Call your doctor at once if you have a serious side effect such as:

  • white patches inside your mouth or on your lips;

  • easy bruising, unusual bleeding (nose, mouth, vagina, or rectum), purple or red pinpoint spots under your skin;

  • swollen glands, rash or itching, joint pain;

  • pain or burning when you urinate;

  • dry cough, wheezing, feeling short of breath;

  • chest pain or heavy feeling, pain spreading to the arm or shoulder, sweating, general ill feeling; or

  • high potassium (slow heart rate, weak pulse, muscle weakness, tingly feeling).

Less serious side effects may include:

This is not a complete list of side effects and others may occur. Call your doctor for medical advice about side effects. You may report side effects to FDA at 1-800-FDA-1088.

Anti-thymocyte globulin dosing information

Usual Adult Dose for Renal Transplant:

-Prophylaxis of acute rejection: 1.5 mg/kg IV daily for 4 to 7 days with the first dose initiated prior to reperfusion of the donor kidney
-Treatment of acute rejection: 1.5 mg/kg IV daily for 7 to 14 days

Comments:
-Administer this drug with concomitant immunosuppressants.
-Administer the first dose over a minimum of 6 hours; administer doses on subsequent days over at least 4 hours.
-Premedication with corticosteroids, acetaminophen, and/or an antihistamine one hour prior to each infusion is recommended to reduce the incidence and intensity of infusion-related reactions.
-Administer prophylactic antifungal and antibacterial therapy if clinically indicated. Antiviral prophylactic therapy is recommended for patients who are seropositive for cytomegalovirus (CMV) at the time of transplant and for CMV-seronegative patients scheduled to receive a kidney from a CMV-seropositive donor.
-Monitor patients for adverse reactions during and after infusion.
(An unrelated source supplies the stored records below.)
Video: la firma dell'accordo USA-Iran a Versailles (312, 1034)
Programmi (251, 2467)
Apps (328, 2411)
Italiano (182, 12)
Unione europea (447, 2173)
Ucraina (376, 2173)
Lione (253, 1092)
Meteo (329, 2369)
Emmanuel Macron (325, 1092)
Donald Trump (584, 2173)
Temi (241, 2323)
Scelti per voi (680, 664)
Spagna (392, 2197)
Use: For the prophylaxis and treatment of acute rejection in patients receiving a kidney transplant; this drug is to be used in conjunction with concomitant immunosuppression

What other drugs will affect anti-thymocyte globulin (rabbit)?

Tell your doctor about all other medicines you use, especially other drugs that weaken the immune system.

There may be other drugs that can interact with anti-thymocyte globulin (rabbit). Tell your doctor about all the prescription and over-the-counter medications you use. This includes vitamins, minerals, herbal products, and drugs prescribed by other doctors. Do not start using a new medication without telling your doctor.

Further information

Remember, keep this and all other medicines out of the reach of children, never share your medicines with others, and use this medication only for the indication prescribed.

Always consult your healthcare provider to ensure the information displayed on this page applies to your personal circumstances.